Набоков о Набокове и прочем. Рецензии, эссэ
Шрифт:
И в самом деле, удивительно, насколько большинство критиков равнодушны ко всему тому непреднамеренному обману, который царит в переводческом промысле. Припоминаю, как однажды открыл английский перевод «Петербурга» Андрея Белого и в глаза бросилась монументальная ошибка в знаменитом пассаже о голубом купе, которое переводчик лишил красок, поняв слово «кубовый» (что означает «густосиний») как «кубический»! Оно осталось в памяти моделью вагона и символом. Но кому какое до этого дело и зачем ломать себе голову? Г-н Розен заканчивает свои замечания в «Сатэдей ревью» (от 28 ноября 1964 года) относительно рифмованных переложений «Евгения Онегина» выражением упоительной надежды: «Талантливому поэту уровня Роберта Лоуэлла только и остается что взять их [эти переложения] за пример, чтобы создать на английском поэму по-настоящему мелодичную и возвышенную». Но я, будучи в состоянии отличить в самом старательном подражании обычную ученическую ошибку от чуждой образности, в которой она сиротливо приютилась, не могу представить себе ничего более дьявольского. И опять — какое это имеет значение? Как сказал бы г-н Эдмунд Уилсон: «Не ошибается тот, кто ничего не делает». Поразительные ошибки в переводах с русского, появляющихся в наши дни с безумной частотой, воспринимаются хладнокровно, как ничтожные пустяки, на которые лишь педант обратит внимание.
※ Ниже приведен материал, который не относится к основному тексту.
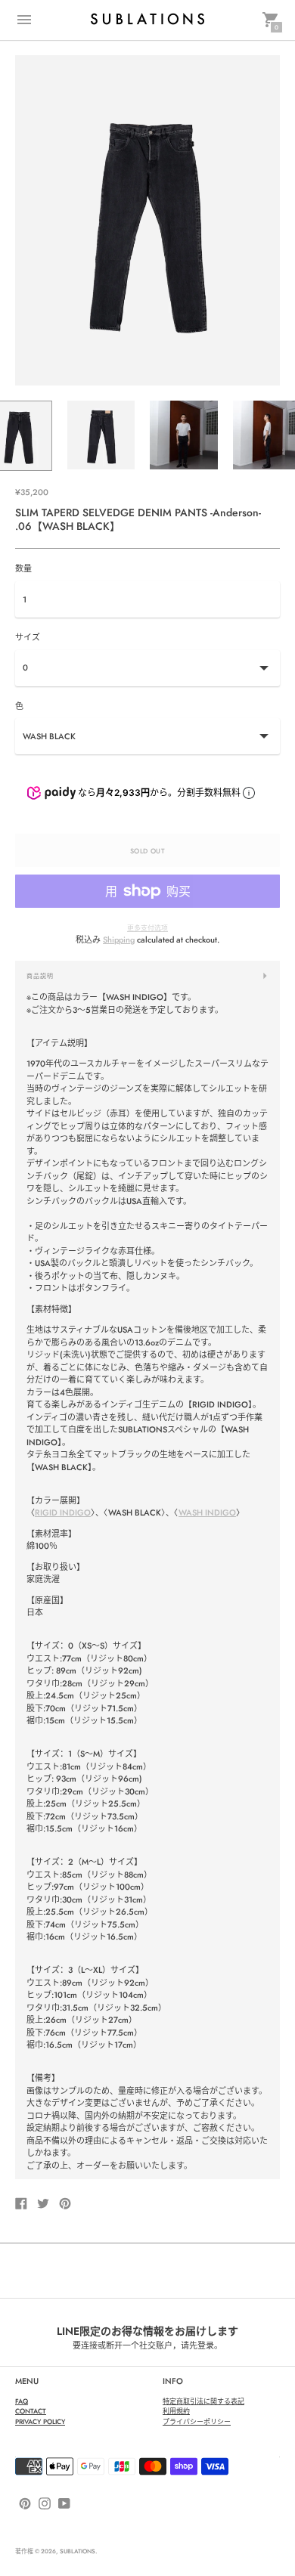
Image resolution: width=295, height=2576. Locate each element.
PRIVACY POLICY (40, 2421)
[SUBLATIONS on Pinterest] (25, 2502)
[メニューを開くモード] (24, 20)
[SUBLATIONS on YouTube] (64, 2502)
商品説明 (40, 975)
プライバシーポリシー (197, 2421)
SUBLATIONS (77, 2551)
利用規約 (176, 2411)
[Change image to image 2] (101, 435)
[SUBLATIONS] (147, 19)
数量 (23, 569)
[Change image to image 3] (183, 435)
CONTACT (30, 2411)
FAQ (21, 2401)
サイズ (27, 637)
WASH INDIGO (207, 1512)
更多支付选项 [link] (147, 928)
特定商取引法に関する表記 (203, 2401)
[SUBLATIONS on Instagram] (45, 2502)
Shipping (119, 939)
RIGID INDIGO (63, 1512)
Даже профессор Мучник, которая в недавнем номере «Нью-Йорк ревью оф букс» с большой изощренностью разбирала г-на Гая Дэниелса {47} , как если бы он был кофеваркой незнакомой конструкции и, возможно, неисправной, даже она не озаботилась указать, что в обоих переложениях лермонтовского стихотворения, которые она цитирует, — в попытке Дэниелса и ничтожном (при всем уважении к Мирскому) опусе Беаринга — слух режет одна и та же карикатурная отсебятина. Потому что здесь мы имеем превосходный пример одной из тех идиоматических причуд, которым иностранцы, ради сохранения душевного равновесия, не должны даже пытаться давать разумное объяснение.
47
Дэниелc Гай (1919–1989) — поэт, писатель, переводчик с французского и русского (в частности, переводил произведения Маяковского, Лескова, Лермонтова и др.). В письме Роману Гринбергу, обсуждая враждебную рецензию Дэниелса на набоковский перевод (Daniels G. Pushkin and Lepidopterist // New Republic. 1965. Vol.152. April 13, p.19), B.E. Набокова объясняла ее появление тем, что «он [Дэниэлс] совершенный прохвост и неуч, а на Володю il en veut[53] за то, что не поддержал Daniels'вской кандидатуры на Гуггенхейма и раскритиковал его переводы из Крылова (подправленные отсебятиной)» (Диаспора. С.542).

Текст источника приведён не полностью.